-- BEGIN Entries shown --
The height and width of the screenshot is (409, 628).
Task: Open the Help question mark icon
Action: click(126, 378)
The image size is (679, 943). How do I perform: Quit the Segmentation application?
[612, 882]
-- END Entries shown --
-- BEGIN Entries shown --
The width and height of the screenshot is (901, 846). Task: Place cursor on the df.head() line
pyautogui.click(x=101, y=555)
-- END Entries shown --
Your instructions: Could you turn the lines from the one containing "The width and" through the one containing "pyautogui.click(x=101, y=555)" into a numbered list, leaving out any blank lines?

Task response:
1. The width and height of the screenshot is (901, 846). Task: Place cursor on the df.head() line
2. pyautogui.click(x=101, y=555)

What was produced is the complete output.